Holm's film includes the cat but treats it as a cute accessory rather than a symbolic parallel. The animal appears in several scenes but doesn't carry the same metaphorical weight. The movie's Ove accepts the cat quickly, whereas the novel's Ove spends chapters insisting he doesn't want it while secretly ensuring it's fed and warm—a pattern that mirrors his resistance to Parvaneh's friendship.
Should You Read First?
Read Backman's novel before watching Holm's film. The book's access to Ove's caustic internal monologue—his running commentary on "idiots" who can't back up a trailer or follow parking regulations—provides the humor and pathos that make his transformation credible. Without hearing Ove's thoughts, his actions can seem merely grumpy rather than revealing a man whose rigidity masks unbearable grief. The novel also gives Sonja a fuller presence through extended flashbacks that show why Ove's love for her justifies his six-month campaign to join her in death.
The film works as a faithful adaptation that captures the story's emotional arc, but it necessarily simplifies the neighborhood dynamics and Ove's backstory. Watching first won't ruin the book—Backman's prose and deeper character work will still resonate—but reading first allows you to appreciate how Lassgård's performance translates Ove's interior life into physical acting. You'll recognize the specific moments the film preserves and understand what the compressed timeline sacrifices.

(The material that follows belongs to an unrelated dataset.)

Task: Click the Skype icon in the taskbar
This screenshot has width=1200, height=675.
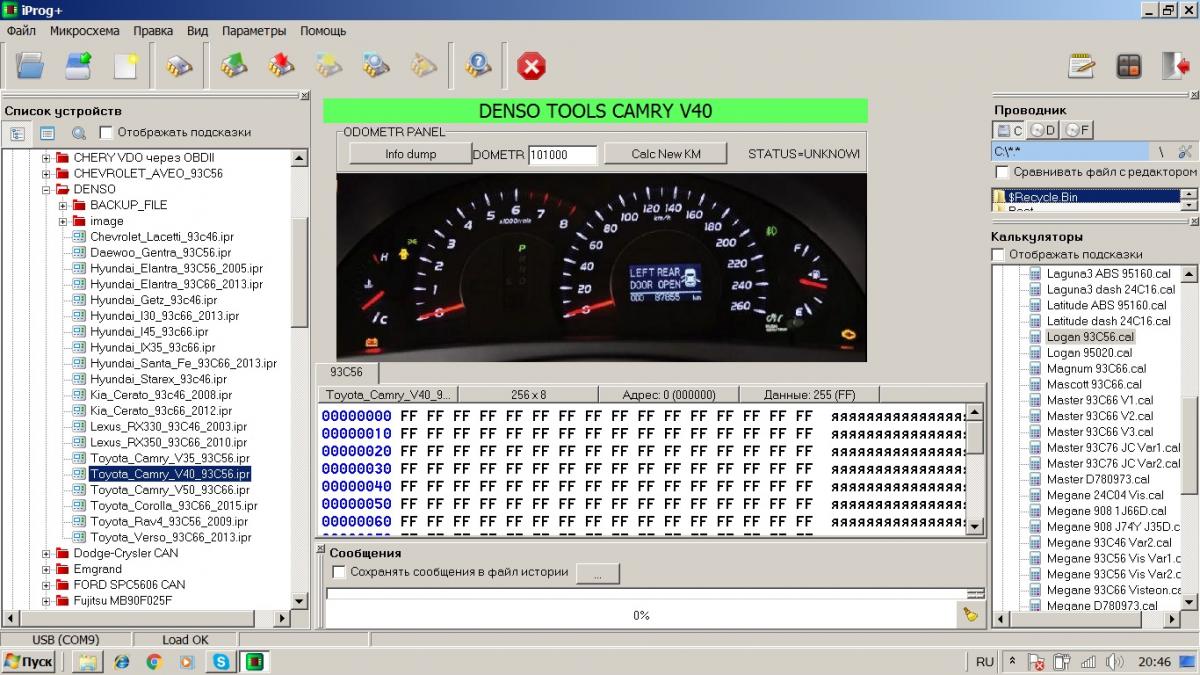Action: [220, 662]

Frequently Asked Questions
Backman's novel earns its emotional devastation through patient accumulation of detail—every flashback, every grumpy interaction, every failed suicide attempt builds toward an ending that feels inevitable and earned. Holm's film captures the warmth and humor but can't replicate the book's interiority. Read it for Ove's caustic inner voice; watch it for Lassgård's face doing the work that prose does on the page.